You’re trying to say this is a transitional between fish and amphibian.
But it doesn’t help your case.
The supposed linear progression of species, if true, would have to be immensely complicated. Its not just a matter of gills changing to lungs, or fins to feet.
The total number of transitional forms, if evolution were true, would be vastly greater than the total number of species. Because for any two species, there are countless necessary genotypic and phenotypic changes necessary to make the change from one to the other. It seems the number of discrete species between a fish and a salamander would be in the hundreds, or maybe thousands or even more.
The number of transitional forms, if evolution were true, would be far greater than the total number of species. Even if there were only a hundred transitional forms between two known species, we would expect produce at least a few if not a couple dozen fossils evenly distributed along the linear progression.
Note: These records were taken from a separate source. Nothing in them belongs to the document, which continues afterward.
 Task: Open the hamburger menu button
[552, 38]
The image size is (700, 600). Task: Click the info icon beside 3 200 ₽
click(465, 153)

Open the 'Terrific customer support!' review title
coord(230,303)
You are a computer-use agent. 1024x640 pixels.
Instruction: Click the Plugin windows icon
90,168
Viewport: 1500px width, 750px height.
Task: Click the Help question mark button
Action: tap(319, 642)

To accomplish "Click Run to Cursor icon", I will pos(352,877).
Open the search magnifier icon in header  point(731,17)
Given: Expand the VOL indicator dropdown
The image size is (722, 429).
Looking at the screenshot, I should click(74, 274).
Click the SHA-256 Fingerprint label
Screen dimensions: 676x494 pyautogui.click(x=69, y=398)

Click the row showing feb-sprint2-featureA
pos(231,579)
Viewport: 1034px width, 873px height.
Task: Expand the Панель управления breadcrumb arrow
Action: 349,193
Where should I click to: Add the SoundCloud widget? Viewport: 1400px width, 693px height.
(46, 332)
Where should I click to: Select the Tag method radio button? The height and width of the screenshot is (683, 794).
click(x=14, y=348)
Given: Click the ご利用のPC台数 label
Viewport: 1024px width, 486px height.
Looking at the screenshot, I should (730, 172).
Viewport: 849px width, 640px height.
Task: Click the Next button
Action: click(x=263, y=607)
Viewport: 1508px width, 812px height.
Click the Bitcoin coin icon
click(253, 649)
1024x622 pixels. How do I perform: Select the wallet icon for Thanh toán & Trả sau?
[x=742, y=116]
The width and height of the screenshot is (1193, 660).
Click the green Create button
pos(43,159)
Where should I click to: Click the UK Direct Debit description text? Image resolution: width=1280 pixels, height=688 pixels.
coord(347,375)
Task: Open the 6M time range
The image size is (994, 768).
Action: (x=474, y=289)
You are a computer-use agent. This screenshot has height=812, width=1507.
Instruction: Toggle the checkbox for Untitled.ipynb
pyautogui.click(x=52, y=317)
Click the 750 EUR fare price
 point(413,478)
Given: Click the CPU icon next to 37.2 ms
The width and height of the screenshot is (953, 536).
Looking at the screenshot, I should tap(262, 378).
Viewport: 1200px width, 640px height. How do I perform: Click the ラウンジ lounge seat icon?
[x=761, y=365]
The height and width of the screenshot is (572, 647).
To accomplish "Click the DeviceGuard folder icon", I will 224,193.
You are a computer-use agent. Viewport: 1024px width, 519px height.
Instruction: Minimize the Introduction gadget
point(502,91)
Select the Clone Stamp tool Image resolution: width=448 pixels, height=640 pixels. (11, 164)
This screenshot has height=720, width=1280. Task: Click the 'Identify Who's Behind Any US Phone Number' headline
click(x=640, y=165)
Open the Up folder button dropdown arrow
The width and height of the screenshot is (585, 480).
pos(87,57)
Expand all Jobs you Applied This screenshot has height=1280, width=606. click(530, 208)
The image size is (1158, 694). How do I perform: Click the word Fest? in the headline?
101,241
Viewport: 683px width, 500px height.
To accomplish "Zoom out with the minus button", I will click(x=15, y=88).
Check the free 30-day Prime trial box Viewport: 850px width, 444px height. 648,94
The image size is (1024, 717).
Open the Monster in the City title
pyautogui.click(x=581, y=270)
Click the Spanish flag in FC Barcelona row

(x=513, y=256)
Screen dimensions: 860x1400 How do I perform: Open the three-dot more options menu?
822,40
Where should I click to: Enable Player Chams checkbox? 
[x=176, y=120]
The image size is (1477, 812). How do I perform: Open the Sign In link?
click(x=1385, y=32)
There are none. We have only discrete species separated by vast morphological, and thus genotypic, differences.
Againthe number of transitional forms, if evolution were true, would be far greater than the total number of species.
How many hundreds or thousands of different species do you think are needed to explain a 2% genetic difference and 6% genomic difference in DNA between a human and chimpanzee?
And why would a process (going from a swimming water breather to a walking air breather) that is evident in the lifetime of an individual of a species be a transformation so elaborate that it might need thousands of different species to explain it?